探討oxLDL在人類臍帶靜脈內皮細胞ECV304經由調控PI3K/Akt 和Ras/ERK途徑來活化 hypoxia-inducible factor-1α的作用機轉

Abstract

在粥狀動脈硬化初期，氧化態低密度脂蛋白 (oxidized low density lipoprotein，oxLDL) 和內皮細胞之反應扮演著重要的角色。轉錄因子HIF-1的活性增加會導致下游調控的基因增加，這些基因可以參與在能量代謝適應、細胞存活和增生、血管新生、細胞侵入和轉移以及血管張力等病理疾病的過程中。 在本篇實驗中，我們發現到oxLDL (200μg/ml) 會誘使內皮細胞株ECV304中HIF-1α蛋白質增加。由luciferase reporter gene assay中，我們也確定了oxLDL會使HIF-1活性增加的現象。然而，本篇實驗中我們也發現到oxLDL並不會影響HIF-1α的轉錄作用，也無影響pVHL蛋白質表現和與ubiquitin結合的HIF-1α的分解層面中。 當我們投與激酶的抑制劑，譬如wortmannin (100 nM)、rapamycin (100 nM)、manumycin A (1μM) 和PD98059 (50μM)，皆可以有效地減少oxLDL誘導HIF-1活性增加的現象。由西方點墨法，我們看到oxLDL可以活化Akt和ERK以及它們下游的激酶蛋白，如mTOR、S6K、4EBP 和eIF-4E，由這些實驗結果可以知道oxLDL是有參與在HIF-1α蛋白質形成的轉譯作用中。更進一步地，我們利用dominant-negative (DN) transfection的技術，送入DN-Akt 和DN-Ras 發現都能有效的抑制由oxLDL所造成HIF-1α蛋白質增加的結果。綜合上述的實驗結果，在人類臍靜脈內皮細胞株ECV304中，oxLDL可以增加轉錄因子HIF-1的活性和HIF-1α蛋白質合成，主要是經由調控PI3K/Akt和 Ras/ERK這兩條訊息傳遞途徑而來。因此，轉錄因子HIF-1在oxLDL所造成的粥狀動脈硬化病程中，扮演著重要的角色。

Oxidized low density lipoprotein (oxLDL) and endothelial cells play central roles in the early stage of atherosclerosis. Increased HIF-1 activity leads to upregulation of genes that are involved in many aspects of pathological diseases, including metabolic adaptation, cell survival/proliferation, angiogenesis, invasion/metastasis and vascular tone. In this study, we demonstrated that oxLDL (200μg/ml) induced hypoxia-inducible factor-1α(HIF-1α) protein accumulation in human endothelial cell line (ECV304) under normoxic condition. HIF-1-dependent luciferase reporter gene analysis underscored HIF-1 transactivation.

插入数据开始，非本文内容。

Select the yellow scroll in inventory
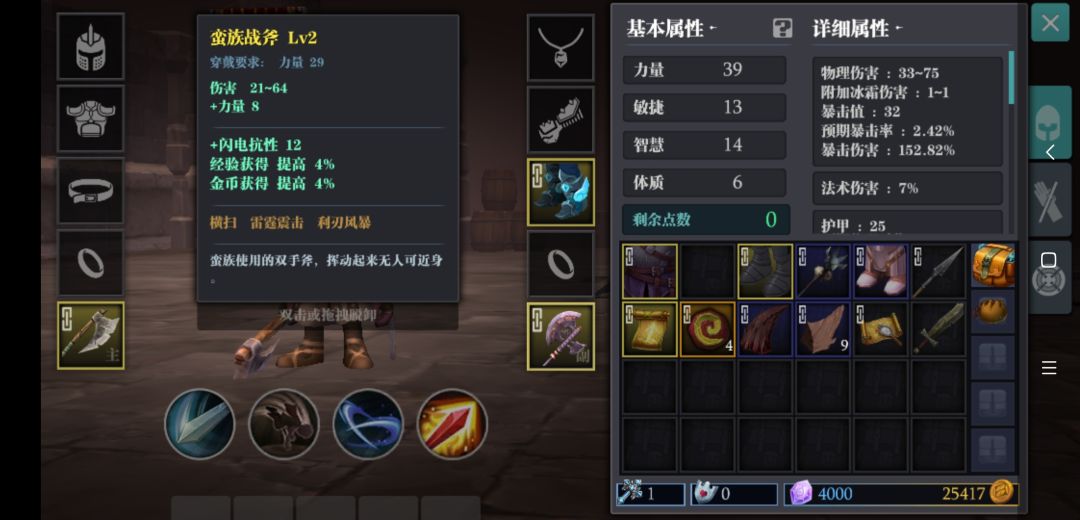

OxLDL has no effect on HIF-1α transcriptional and degradational levels, including pVHL protein expression and association with ubiquitin. OxLDL-induced HIF-1αactivity was attenuated by the pretreatment with wortmannin (100 nM), rapamycin (100 nM), manumycin A (1 μM) and PD98059 (50 μM). Western blotting analysis showed that oxLDL induced the phosphorylation of Akt , ERK and their downstream protein kinases, including mTOR, S6K, 4EBP and eIF-4E, which served to regulate HIF-1α expression at translational step. Moreover, transfection of a dominant-negative vector of Akt or Ras resulted in abolishing the HIF-1αproduction triggered by oxLDL. These results indicated that oxLDL induced HIF-1-dependent reporter gene activation and HIF-1α accumulation in ECV304 via PI3K/Akt and Ras/ERK pathways. These findings may suggest a role of HIF-1 in atherosclerosis and oxLDL-induced pathogenesis.